WEDGE REPORT

2016年1月14日

»著者プロフィール
閉じる

中西 享 (なかにし・とおる)

経済ジャーナリスト

1948年岡山県生まれ。72年共同通信社に入社。88年から91年までニューヨーク特派員、経済分野を取材し、編集委員を経て2010年に退社。現在は経済ジャーナリスト。著書は「ジャパンマネーの奔流―ニューヨーク・東京・ロンドンの24時間」(1987年、ダイヤモンド社)、「日本買い 外資は何を狙っているか」(2005年、PHP研究所)など。

VWの死角

 中国自動車市場の王者といえば、VWである。VWは日米の自動車メーカーが中国市場に関心を示さなかった85年に外資では真っ先に合弁をスタートした。中国政府から「内陸に工場を作ってくれないか」と言われると、辺境の新疆ウイグルに工場を素早く建設するなど、当局とも親密な関係を築いてきた。その甲斐あってドイツブランドは15年18.9%(マークラインズ調べ)と外国勢で首位を維持し、VW人気も高い。

 14年7月には、17〜18年までに20億ユーロ(約2600億円)を投じて50万台規模の新工場を2つ稼働させるという大きな増産計画を発表した。世界的なスキャンダルとなったディーゼル車の排出ガス不正事件後もこの増産計画の修正発表はない。
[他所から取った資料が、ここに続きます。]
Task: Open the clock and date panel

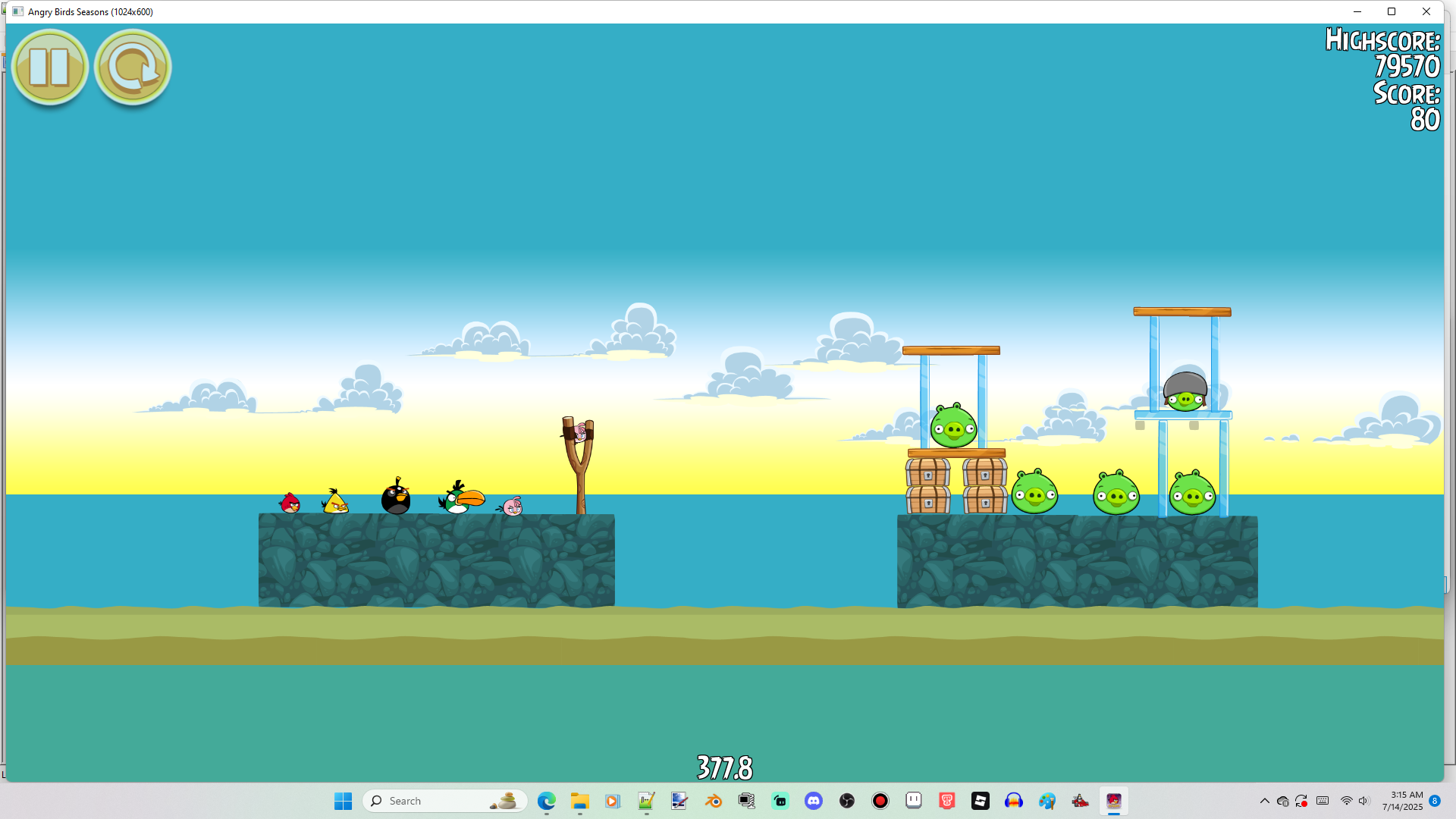Action: point(1402,801)
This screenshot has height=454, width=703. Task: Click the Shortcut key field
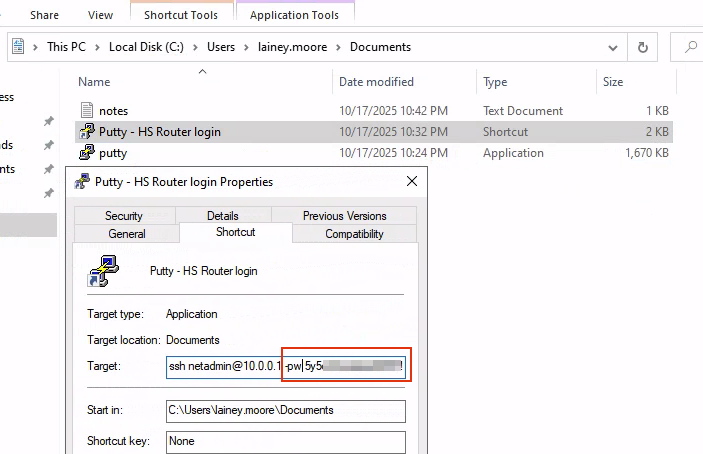285,441
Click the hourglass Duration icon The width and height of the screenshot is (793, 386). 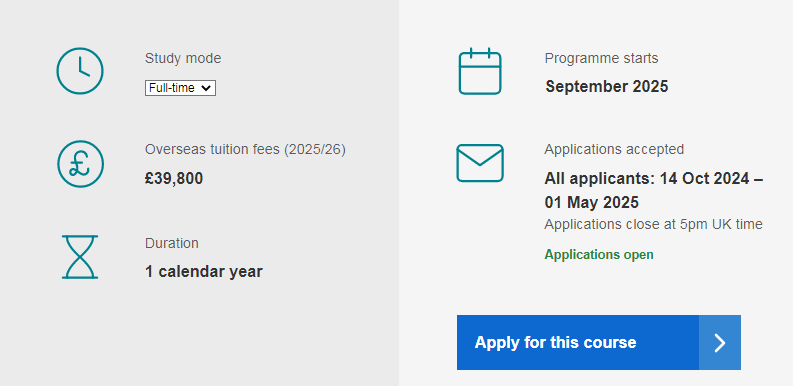pos(80,257)
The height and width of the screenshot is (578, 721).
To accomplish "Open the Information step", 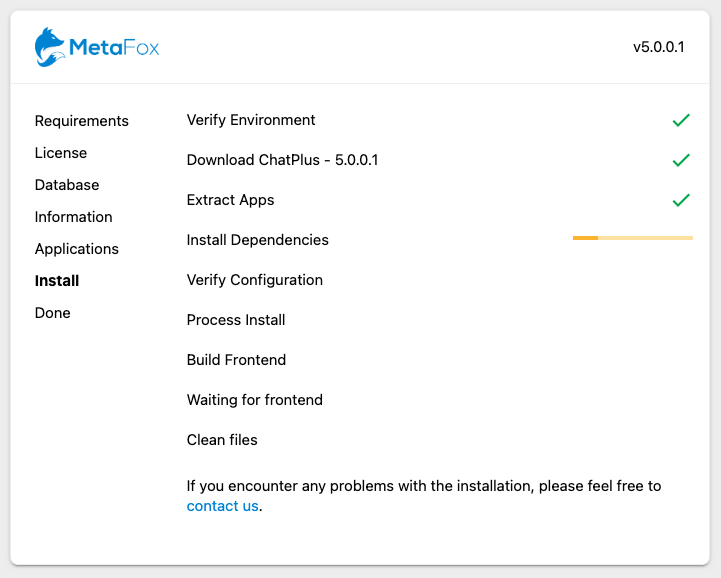I will tap(74, 217).
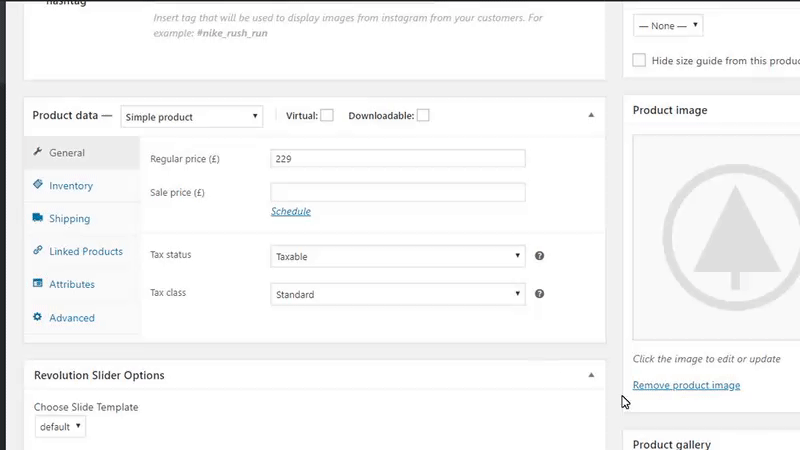This screenshot has height=450, width=800.
Task: Click the Tax class help icon
Action: (540, 294)
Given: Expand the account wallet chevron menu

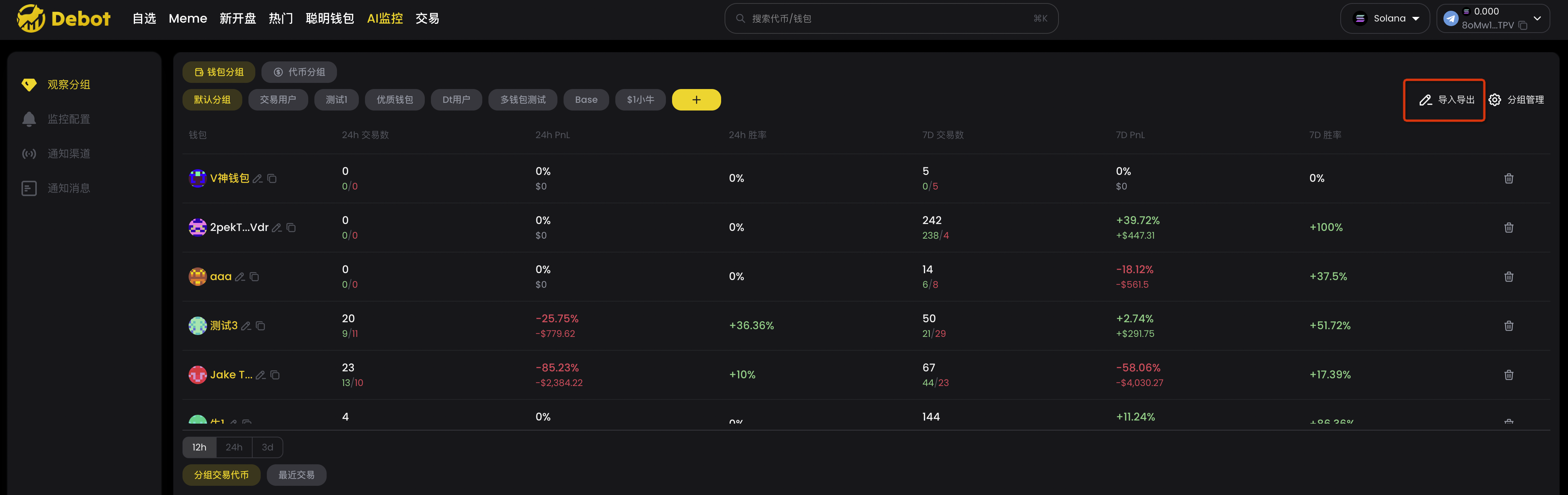Looking at the screenshot, I should (1537, 18).
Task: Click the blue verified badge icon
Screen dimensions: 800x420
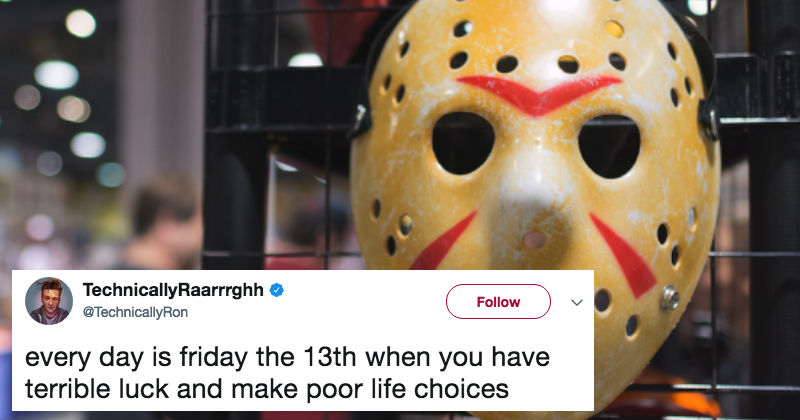Action: pyautogui.click(x=277, y=290)
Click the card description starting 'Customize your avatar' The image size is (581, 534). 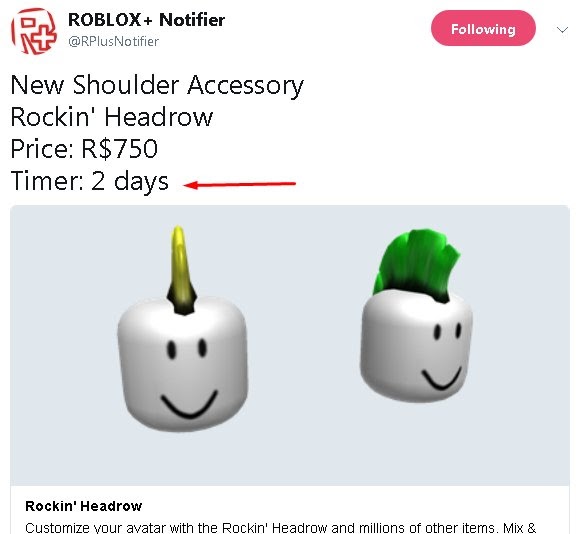tap(280, 527)
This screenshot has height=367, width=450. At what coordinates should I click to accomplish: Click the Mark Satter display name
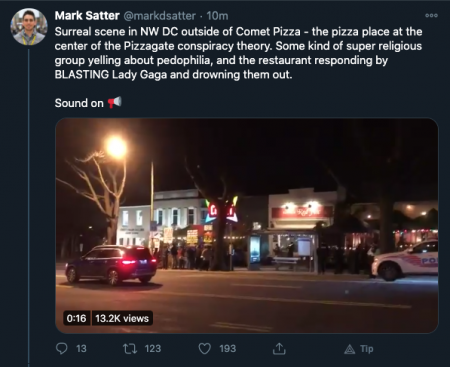(87, 16)
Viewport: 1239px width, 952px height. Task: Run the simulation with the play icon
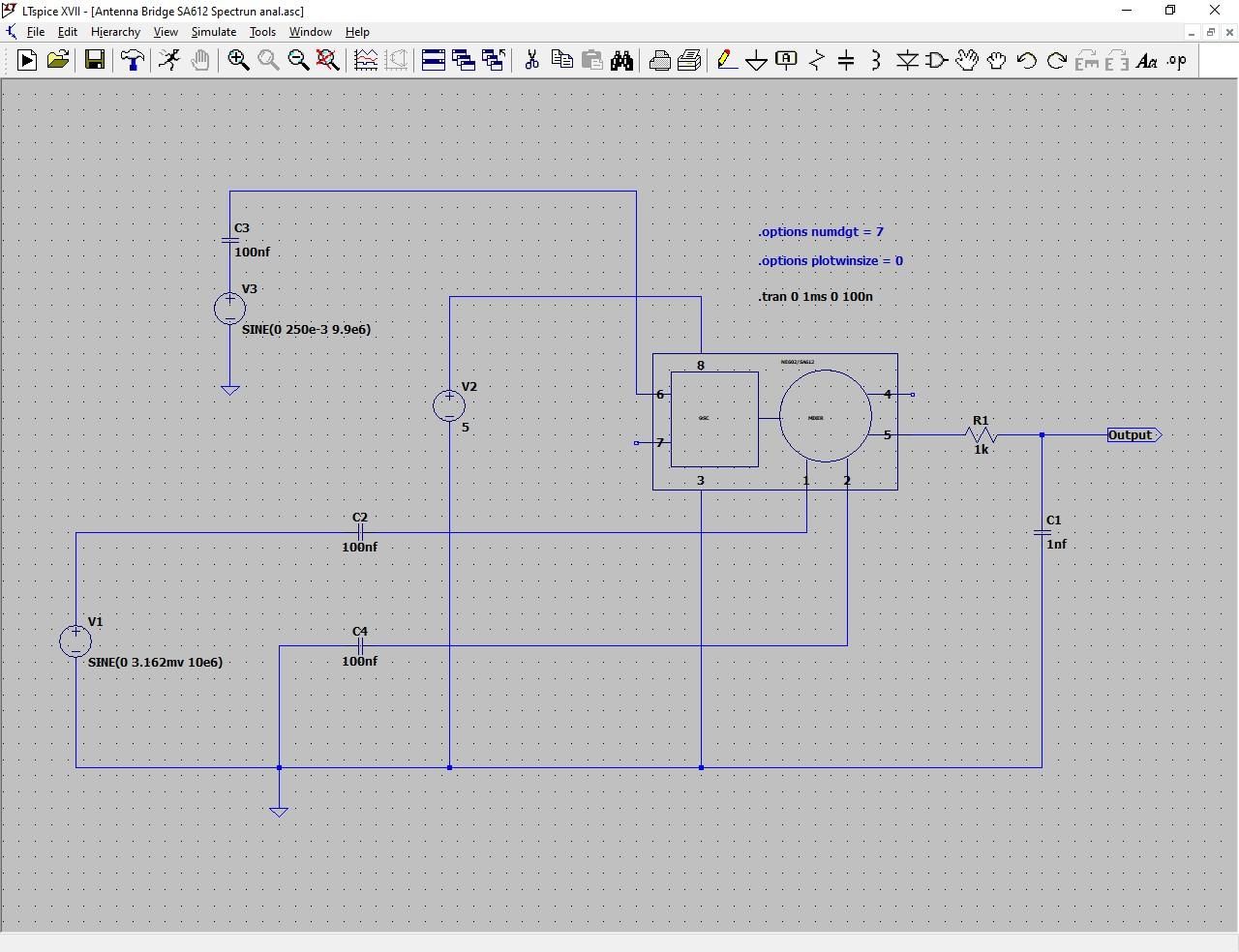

 そもそも中国でディーゼル車は、ほぼ走っておらず、報道も規制されていることから、「不正事件によるVWへのマイナスの影響は全く出ていない」という。それどころか、10月の減税後にVWが急速に販売を増やしたことから、日系メーカーからは「減税は中国以外の地域での販売の落ち込みが懸念されるVWのために行ったのではないか」という声も聞かれた。

青空にスモッグがかかる広州市内

 しかし、そんなVWにも死角がないわけではない。昨年初めには、エンジンのオイル漏れなどがあり、一時的に台数を落とした。また、中国の役所幹部はこれまではVWの高級車に乗るのがステータスだったが、最近はVWよりも国産車に乗るようになっているなど、今までのようにVWを優遇してきたことに少し距離を置こうという動きもあるという。

 広州滞在中はスモッグに覆われて、PM2・5の数値が警戒レベルの200前後だった。日系メーカーの幹部はPM2・5の数値がリアルタイムで表示されるアプリをスマホにインストールしていて、リアルタイムで数値が分かった。中国の空気汚染は北京や上海だけではなく、広州など主要大都市でも深刻化している。それだけに中国政府が大気汚染対策に真剣になるのもうなずける。燃費規制は待ったなしの状況だ。VWはターボ対策では先行しているが、これからは燃費規制の強化で、ガソリンエンジンの省エネと能力向上の両立をすることができるかどうかが問われる。この競争を勝ち抜いたメーカーが今後の中国市場で優位に立てる。